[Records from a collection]
◇ ◇ ◇
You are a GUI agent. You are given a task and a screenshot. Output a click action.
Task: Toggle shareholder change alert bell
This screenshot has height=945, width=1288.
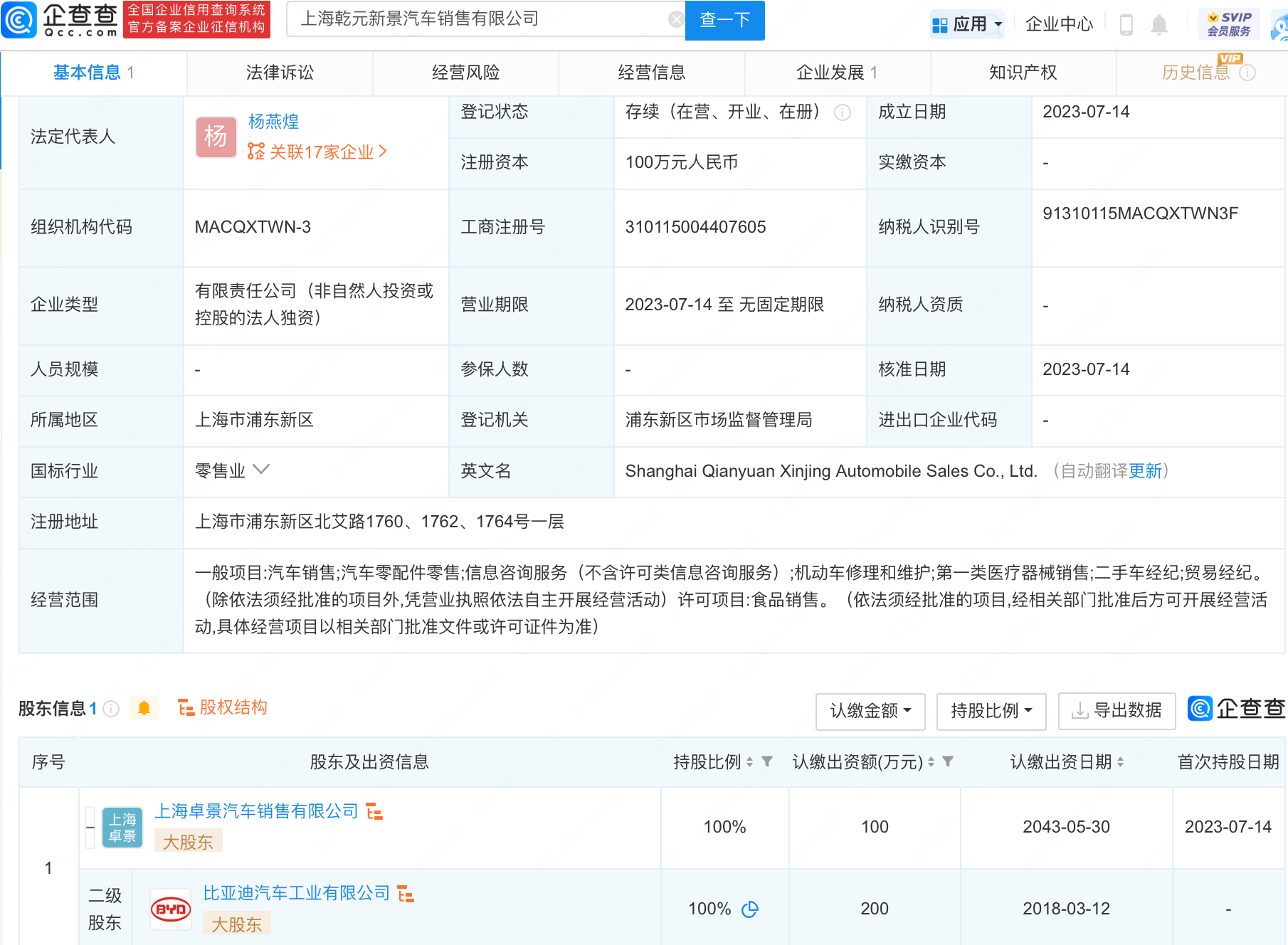[144, 708]
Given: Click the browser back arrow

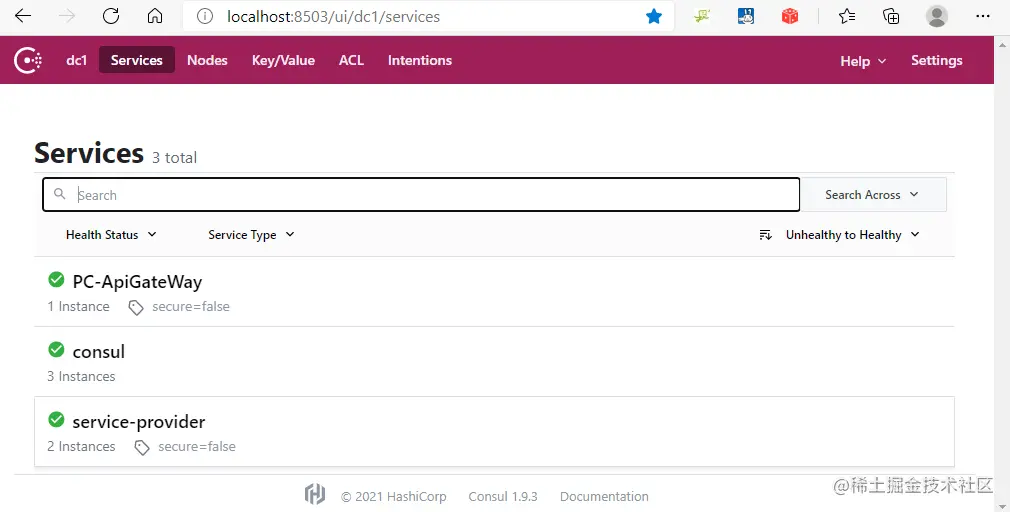Looking at the screenshot, I should 23,16.
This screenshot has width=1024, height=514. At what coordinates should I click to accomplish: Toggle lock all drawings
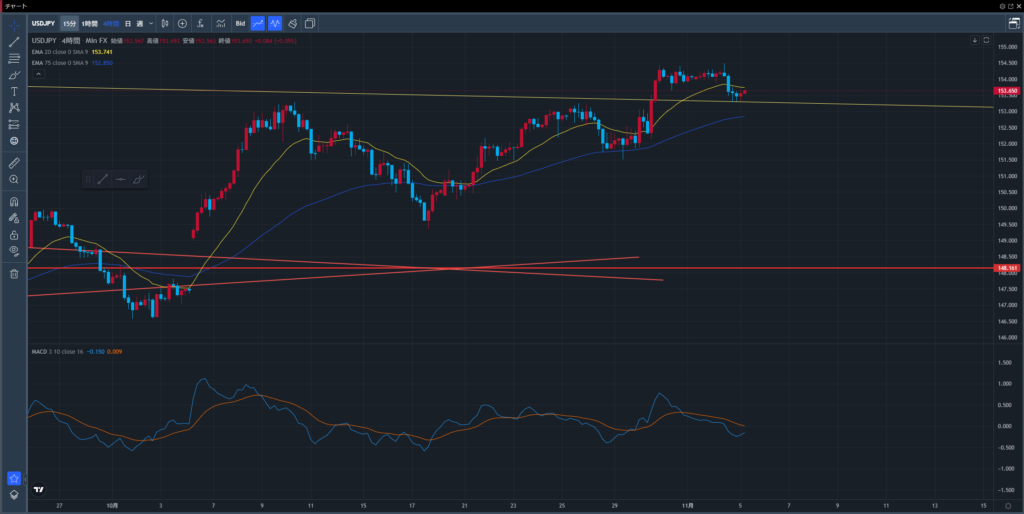coord(14,234)
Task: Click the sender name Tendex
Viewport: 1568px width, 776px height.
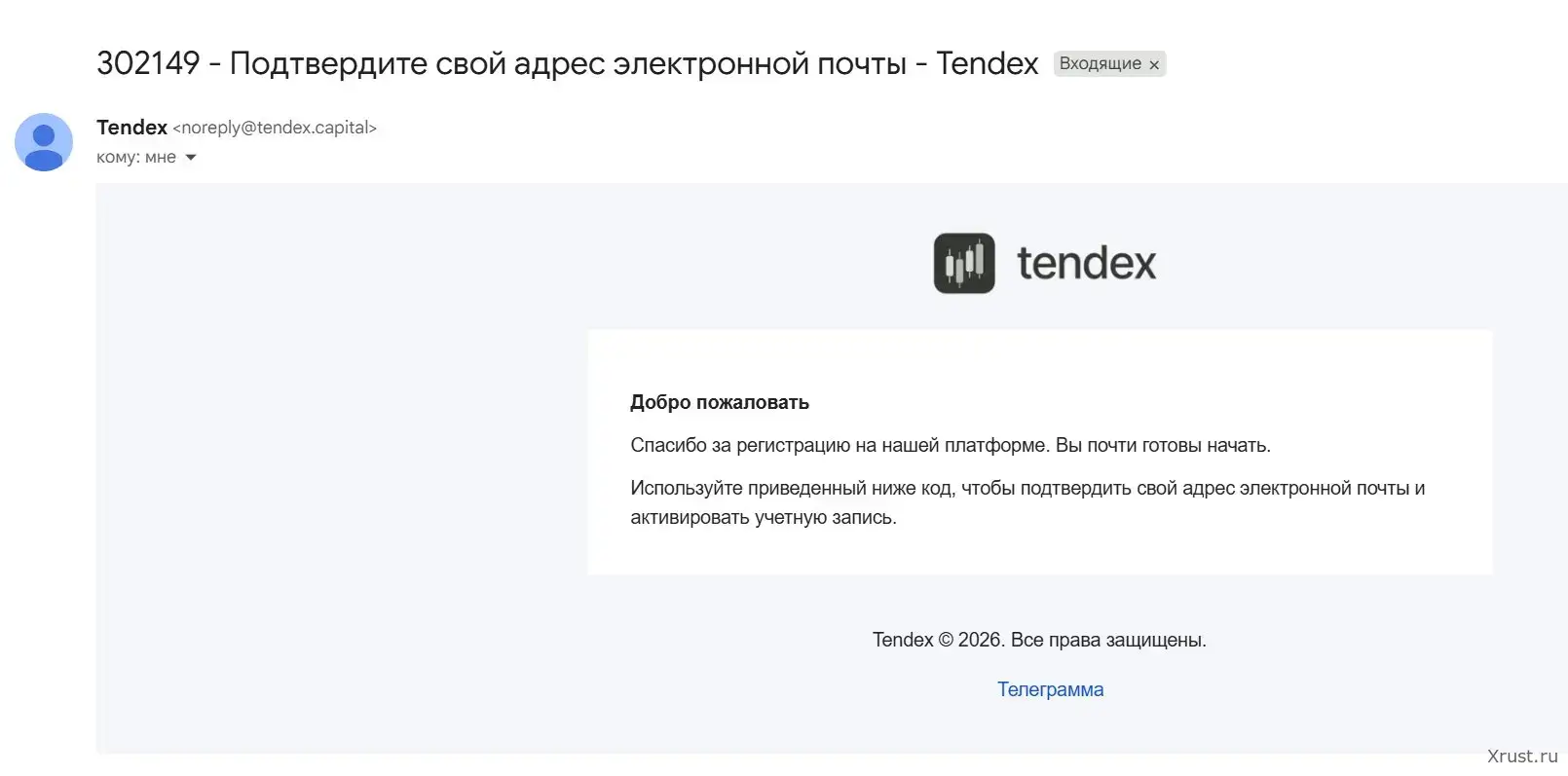Action: coord(131,128)
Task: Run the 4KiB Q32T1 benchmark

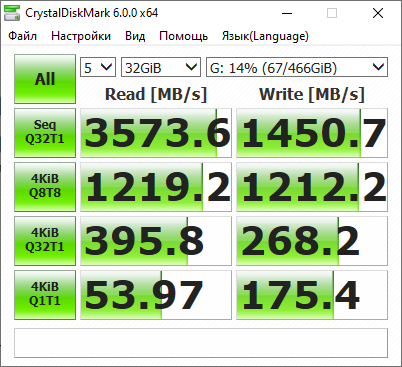Action: (45, 241)
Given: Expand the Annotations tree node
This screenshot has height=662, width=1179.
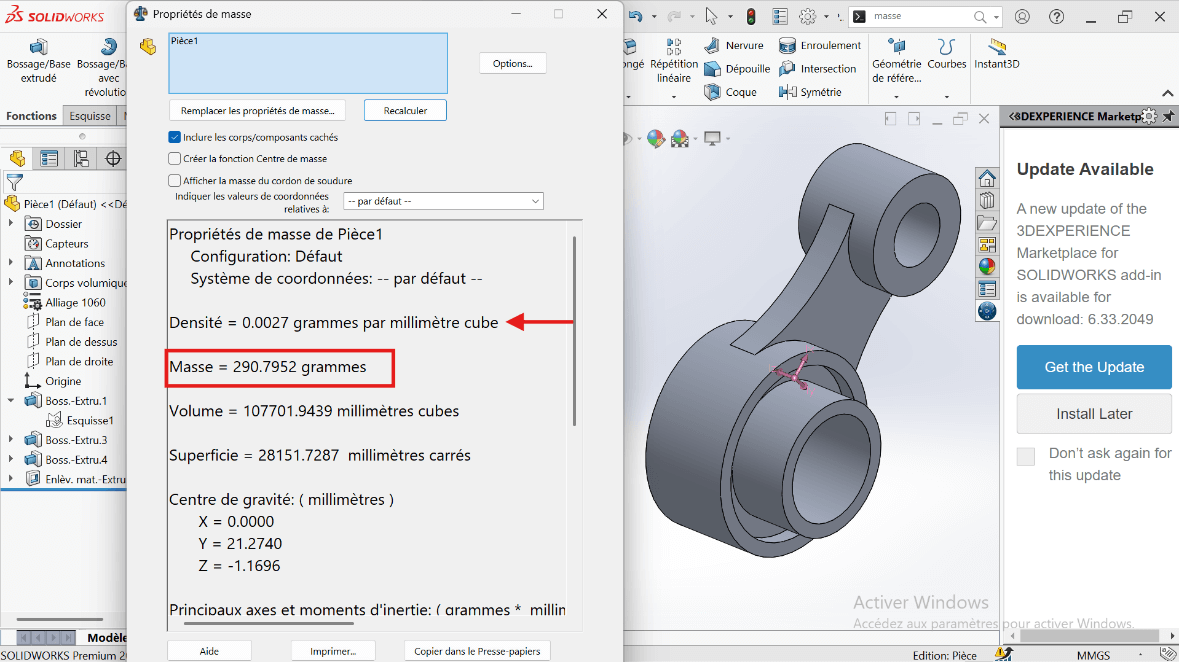Looking at the screenshot, I should pyautogui.click(x=11, y=263).
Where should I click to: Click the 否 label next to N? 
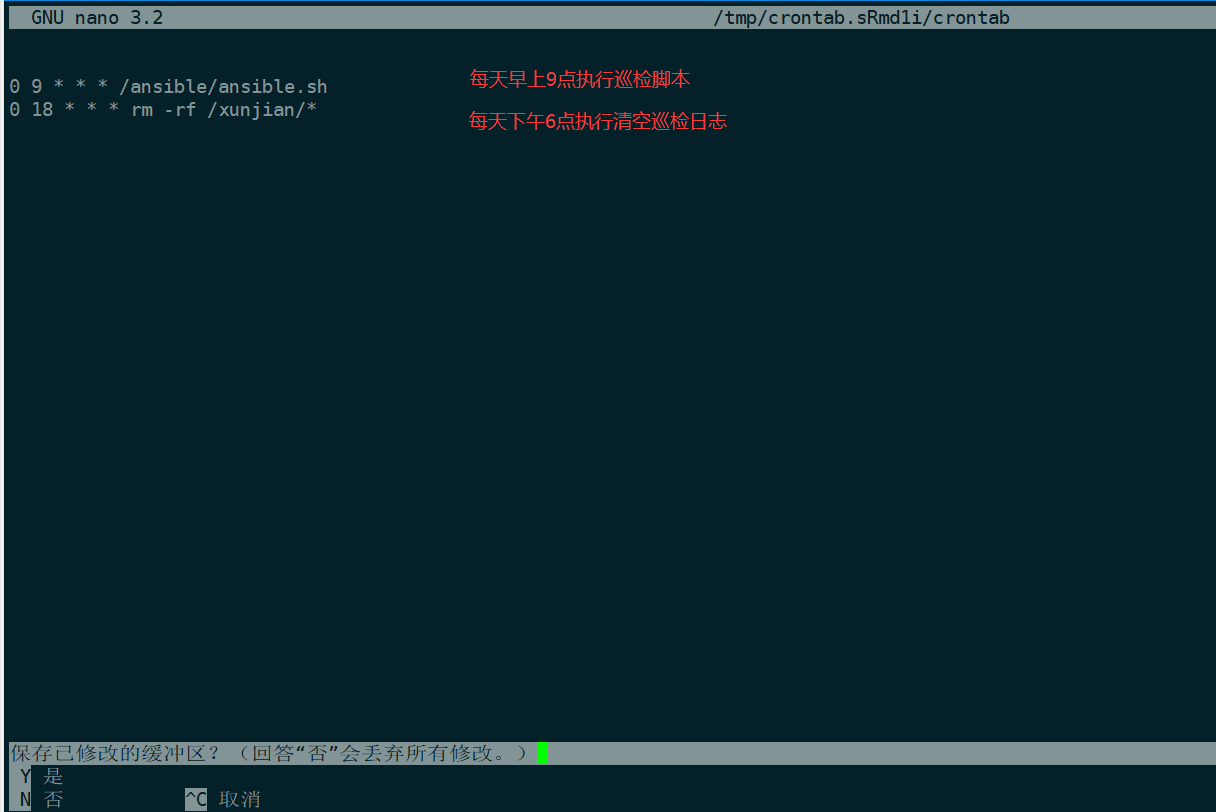(53, 799)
◇ ◇ ◇
TO DO
Reproduce only the lines from the line that holds "Where should I" through the end of the records, exactly as they stand, both ends included and pictures excluded.

EXPECTED OUTPUT
Where should I click to: Click the 否 label next to N? 
(53, 799)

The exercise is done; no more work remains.